- Born: 1621
- Died: December 6, 1679 (aged 57–58) Edo, Japan
- Burial place: Gyōkō-ji, Kōchi, Japan
- Partner: daughter of Tachibana Takatsugu
- Children: Date Muneoki
- Parents: Date Masamune (father); Okachi-no-kata (mother);

Daimyō of Ichinoseki Domain
- In office 1660–1671

= Date Munekatsu =

Date Munekatsu (伊達宗勝) was a Japanese daimyō of Ichinoseki Domain in early-Edo period Japan. His courtesy title was Hyōbu-no-daisuke, and his Court rank was Junior Fourth Rank, Lower Grade.

Munekatsu was the 10th son of Date Masamune. He appears in history in 1658, following the death of Date Tadamune, the second daimyō of Sendai Domain. Sendai Domain was inherited by the young and impressionable Date Tsunamune, and the clan elders appointed Munekatsu and his half-brother, Tamura Muneyoshi as guardians. Munekatsu’s daughter-in-law was the daughter of Tairō Sakai Tadakiyo. Through these connections, the Munekatsu and Tamura Muneyoshi accused Tsunamune of drunkenness and debauchery, who then removed from office for misrule and was confined to a secondary clan residence in Edo.

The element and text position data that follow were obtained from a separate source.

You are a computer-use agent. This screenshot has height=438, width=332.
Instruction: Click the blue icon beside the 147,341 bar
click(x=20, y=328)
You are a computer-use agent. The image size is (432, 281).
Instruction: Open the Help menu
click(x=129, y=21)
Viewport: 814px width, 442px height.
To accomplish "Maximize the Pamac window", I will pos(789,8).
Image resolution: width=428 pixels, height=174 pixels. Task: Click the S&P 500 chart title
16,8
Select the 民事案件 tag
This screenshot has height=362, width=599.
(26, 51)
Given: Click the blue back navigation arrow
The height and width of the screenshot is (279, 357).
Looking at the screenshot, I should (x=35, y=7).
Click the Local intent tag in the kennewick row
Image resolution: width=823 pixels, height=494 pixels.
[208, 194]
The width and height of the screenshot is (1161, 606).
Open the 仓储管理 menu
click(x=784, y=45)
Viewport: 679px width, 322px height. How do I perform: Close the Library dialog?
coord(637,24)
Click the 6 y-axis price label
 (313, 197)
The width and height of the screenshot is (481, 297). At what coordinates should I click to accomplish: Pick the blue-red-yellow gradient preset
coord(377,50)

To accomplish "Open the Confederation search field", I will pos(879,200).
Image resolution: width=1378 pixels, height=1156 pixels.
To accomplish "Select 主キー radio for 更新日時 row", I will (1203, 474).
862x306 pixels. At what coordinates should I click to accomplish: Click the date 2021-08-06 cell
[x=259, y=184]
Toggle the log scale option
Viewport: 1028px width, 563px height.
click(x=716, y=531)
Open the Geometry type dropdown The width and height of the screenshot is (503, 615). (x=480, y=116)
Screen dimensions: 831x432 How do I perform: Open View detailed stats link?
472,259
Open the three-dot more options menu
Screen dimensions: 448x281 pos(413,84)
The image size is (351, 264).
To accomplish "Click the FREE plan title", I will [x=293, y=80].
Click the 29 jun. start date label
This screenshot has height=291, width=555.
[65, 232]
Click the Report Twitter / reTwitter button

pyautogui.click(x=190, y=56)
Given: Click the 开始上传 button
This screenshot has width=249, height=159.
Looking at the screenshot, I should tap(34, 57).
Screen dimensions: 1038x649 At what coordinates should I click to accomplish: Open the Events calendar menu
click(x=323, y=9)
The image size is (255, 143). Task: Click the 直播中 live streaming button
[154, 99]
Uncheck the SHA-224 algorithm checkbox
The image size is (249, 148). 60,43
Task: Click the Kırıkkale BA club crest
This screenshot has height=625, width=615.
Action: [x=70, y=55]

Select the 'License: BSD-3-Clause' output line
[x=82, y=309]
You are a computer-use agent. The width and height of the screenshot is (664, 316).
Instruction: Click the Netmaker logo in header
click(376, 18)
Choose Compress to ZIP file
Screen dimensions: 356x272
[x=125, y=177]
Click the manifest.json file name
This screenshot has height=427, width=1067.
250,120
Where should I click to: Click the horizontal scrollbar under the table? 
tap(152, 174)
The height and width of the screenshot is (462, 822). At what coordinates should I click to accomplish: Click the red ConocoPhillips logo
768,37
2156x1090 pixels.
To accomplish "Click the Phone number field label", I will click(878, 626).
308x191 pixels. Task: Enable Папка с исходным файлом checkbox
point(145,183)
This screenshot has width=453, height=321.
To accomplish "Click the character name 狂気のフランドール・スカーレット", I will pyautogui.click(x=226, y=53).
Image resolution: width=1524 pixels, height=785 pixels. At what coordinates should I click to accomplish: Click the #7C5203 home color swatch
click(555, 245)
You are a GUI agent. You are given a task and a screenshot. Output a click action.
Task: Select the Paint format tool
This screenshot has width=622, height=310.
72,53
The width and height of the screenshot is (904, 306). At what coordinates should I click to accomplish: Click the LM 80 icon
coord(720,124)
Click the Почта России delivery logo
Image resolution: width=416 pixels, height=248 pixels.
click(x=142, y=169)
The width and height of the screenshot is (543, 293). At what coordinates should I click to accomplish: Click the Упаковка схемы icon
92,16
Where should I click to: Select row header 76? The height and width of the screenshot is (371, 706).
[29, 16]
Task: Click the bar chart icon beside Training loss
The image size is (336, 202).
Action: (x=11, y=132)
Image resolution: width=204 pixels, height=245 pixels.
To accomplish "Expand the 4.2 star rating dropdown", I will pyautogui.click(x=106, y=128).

The infant Date Tsunamura was made daimyō of Sendai under the guardianship of his uncles, and Date Munekatsu was also granted a fief of 30,000 koku in Ichinoseki as a subsidiary feudal han to Sendai Domain. Ten years of violence and conflict followed in Sendai Domain, reaching a climax in 1671 when Aki Muneshige, a powerful relative of the Date clan, complained to the shogunate of the mismanagement of the fief under Tsunamura and his uncles. In the ensuring Date Sōdō, Munekatsu was relieved of his offices in 1671 and the branch of his family was dissolved. Munekatsu was exiled to Tosa Domain and his son Date Muneoki to Kokura Domain, daughter-in-law to a subsidiary of Uwajima Domain, and his two concubines and their four children to a junior branch of the Date clan in Iwadeyama. Munekatsu died in Tosa in 1679 at the age of 59. His grave is at the temple of Gyōkō-ji in the city of Kōchi.